Desenvolvida em formato de elefante, novidade recebeu patente do Instituto Nacional da Propriedade Industrial
Um dispositivo inovador, criado no Rio Grande do Norte, promete transformar o cuidado com crianças diagnosticadas com Transtorno do Espectro Autista (TEA). O ALEF, acrônimo de Adaptador Lúdico em Forma de Elefante, facilita a administração de medicamentos líquidos nesse público, que frequentemente enfrenta dificuldades relacionadas a aversões sensoriais e resistência comportamental.
O produto, que recebeu patente do Instituto Nacional da Propriedade Industrial (INPI) sob o número BR 10 2024 026085 6, incorpora elementos lúdicos, sensoriais e interativos, projetados a partir de modelagem 3D e impressão com materiais acessíveis. O objetivo é reduzir o estresse no momento da medicação e melhorar a adesão ao tratamento de forma mais humanizada.
Trata-se de um dispositivo que funciona como suporte para acoplar uma seringa dosadora padrão do mercado, a mesma que acompanha os medicamentos líquidos fornecidos pela indústria farmacêutica. Um dos objetivos do ALEF é ocultar a seringa dosadora, de modo que ela não seja vista ou percebida pela criança, facilitando a aceitação no momento da ingestão. Isso é possível porque a ferramenta tem a aparência de um brinquedo.

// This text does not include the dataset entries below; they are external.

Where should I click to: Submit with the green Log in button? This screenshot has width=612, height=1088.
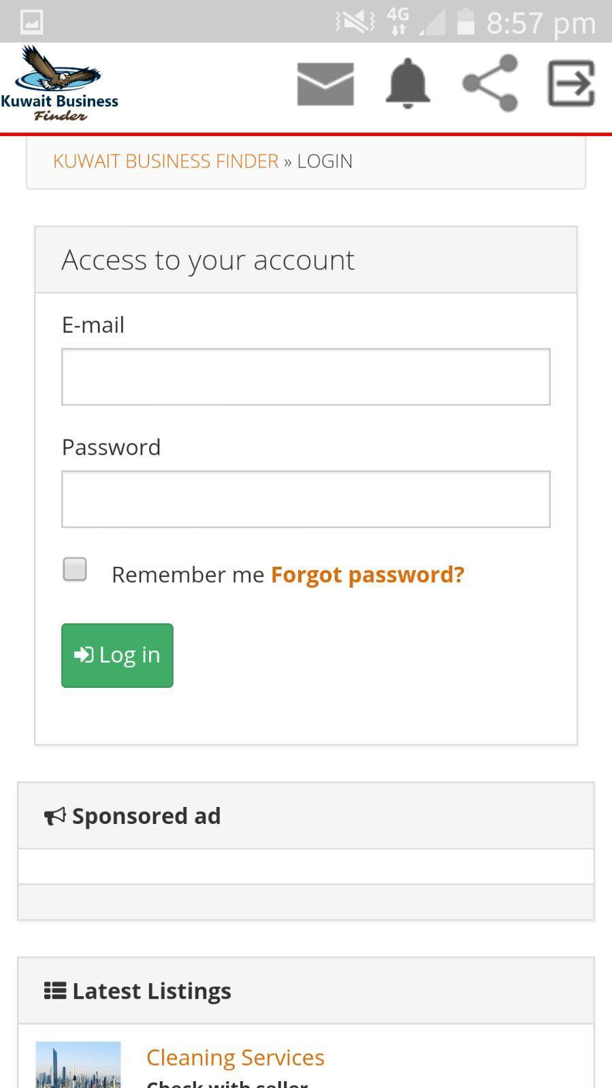[117, 655]
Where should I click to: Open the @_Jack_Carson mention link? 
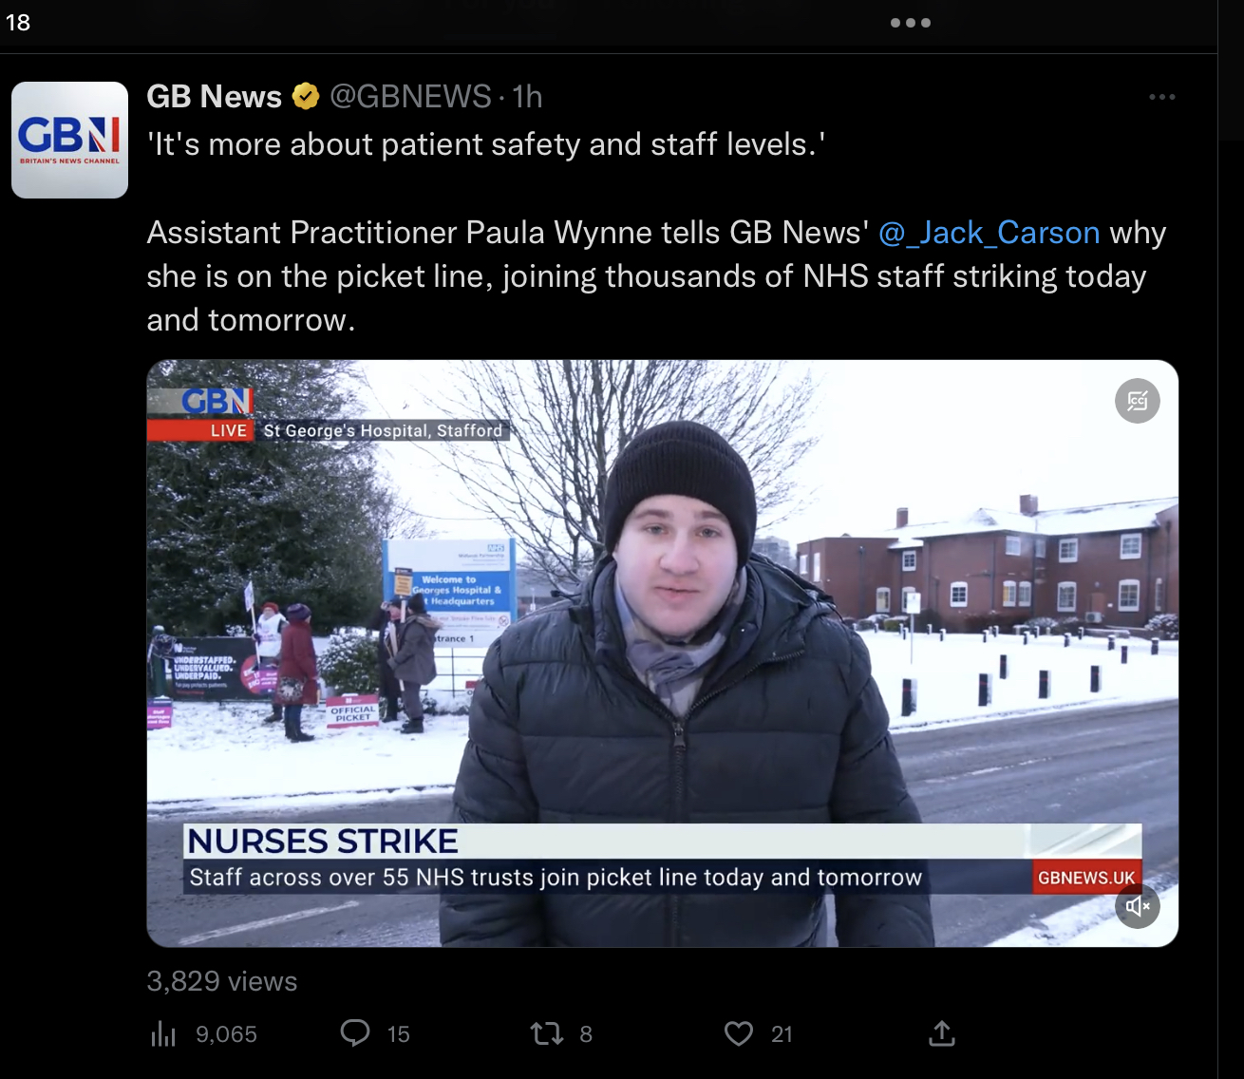[x=989, y=233]
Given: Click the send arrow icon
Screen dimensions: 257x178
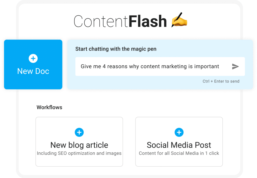Looking at the screenshot, I should [235, 67].
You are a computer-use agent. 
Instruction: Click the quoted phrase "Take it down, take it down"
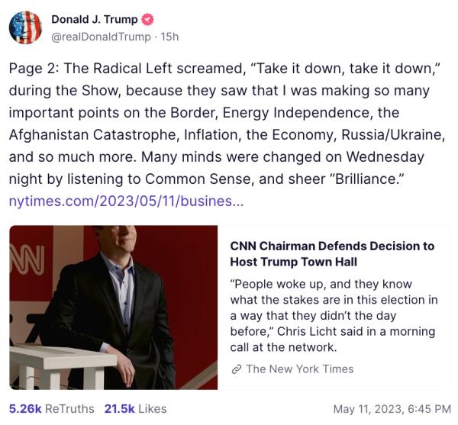(x=344, y=69)
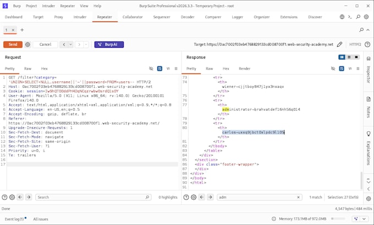The width and height of the screenshot is (374, 225).
Task: Toggle newline display in Response pane
Action: click(350, 69)
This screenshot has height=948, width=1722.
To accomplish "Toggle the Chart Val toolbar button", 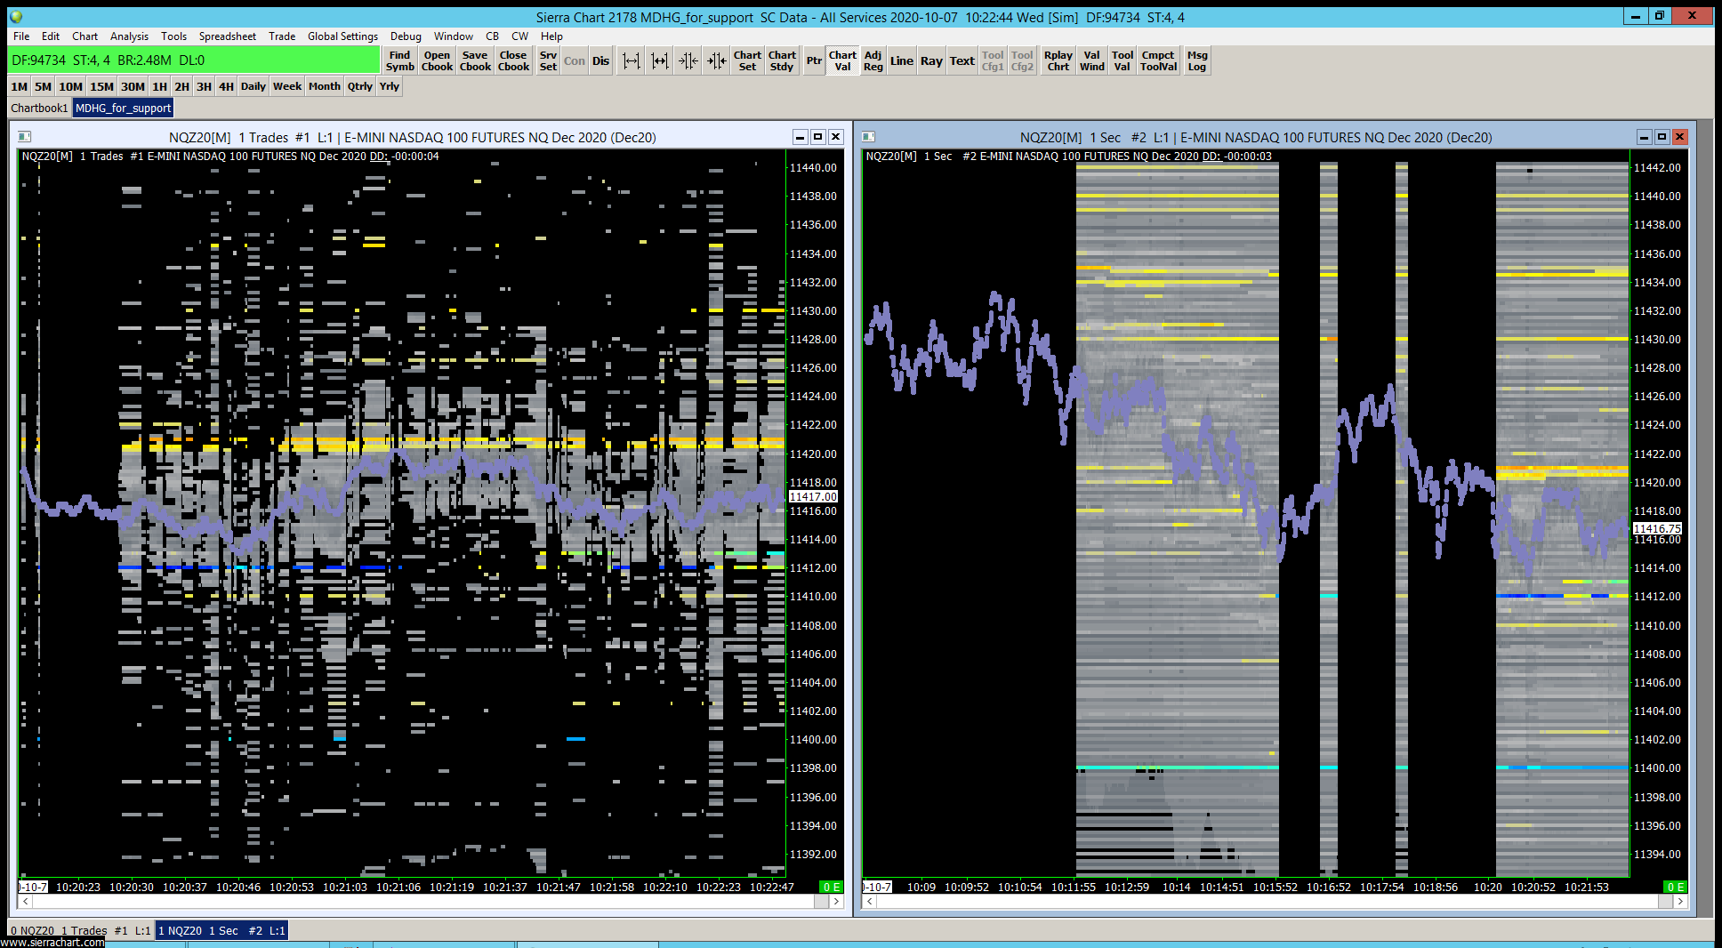I will [841, 60].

O projeto levou quase dois anos para ser desenvolvido. O criador é o aluno do Programa de Pós-Graduação em Biotecnologia da Universidade Potiguar (PPGB/UnP) e, agora, doutor em Biotecnologia da Saúde, Eurico de Souza Costa. “A proposta sempre foi criar uma solução que respeitasse as particularidades das crianças com TEA e tornasse o momento da medicação menos traumático. Saber que o ALEF agora é uma tecnologia patenteada reforça o potencial de facilitar a rotina diária de muitas famílias e profissionais de saúde”, comemora.
O interesse dele pelo tema ganhou força com o aumento da visibilidade dos casos de Transtorno do Espectro Autista, observado no dia a dia e nas discussões públicas. “Minha motivação surgiu quando atuei na indústria farmacêutica, em uma linha de medicamentos voltados ao sistema nervoso central. Na época, atendia um território que ia da Paraíba a Rondônia e, ao longo de quase quatro anos, ouvi inúmeros relatos médicos sobre transtornos neurológicos, incluindo o TEA”, relata o pesquisador.

Ainda segundo Eurico, os resultados de sua pesquisa indicam que o uso de ferramentas adaptadas melhora a aceitação dos medicamentos, promovendo uma abordagem mais humanizada e eficaz. A pesquisa destaca a relevância da tecnologia na saúde pediátrica e seu potencial para transformar práticas clínicas, especialmente em populações vulneráveis, como os indivíduos com TEA.
O estudo reforça a importância de envolver cuidadores e profissionais em todas as etapas do tratamento, assegurando que as necessidades da criança sejam o foco principal. “O ALEF representa um avanço importante ao unir ciência, tecnologia e sensibilidade, favorecendo não apenas a adesão ao tratamento, mas também fortalecendo o vínculo entre a criança, a família e a equipe de saúde”, afirma a coordenadora do PPGB/UnP, professora doutora Amália Rêgo.
Para o orientador do projeto, professor doutor Fausto Pierdoná Guzen, o ALEF é um exemplo de como a pesquisa acadêmica pode gerar soluções práticas e humanizadas, especialmente para públicos que enfrentam desafios tão específicos como as crianças com TEA. “Acreditamos que a inovação na área da saúde precisa estar a serviço das necessidades reais da população. A conquista da patente é motivo de grande alegria, porque reconhece o potencial transformador desse trabalho e abre portas para que ele chegue a quem mais precisa”, pontua.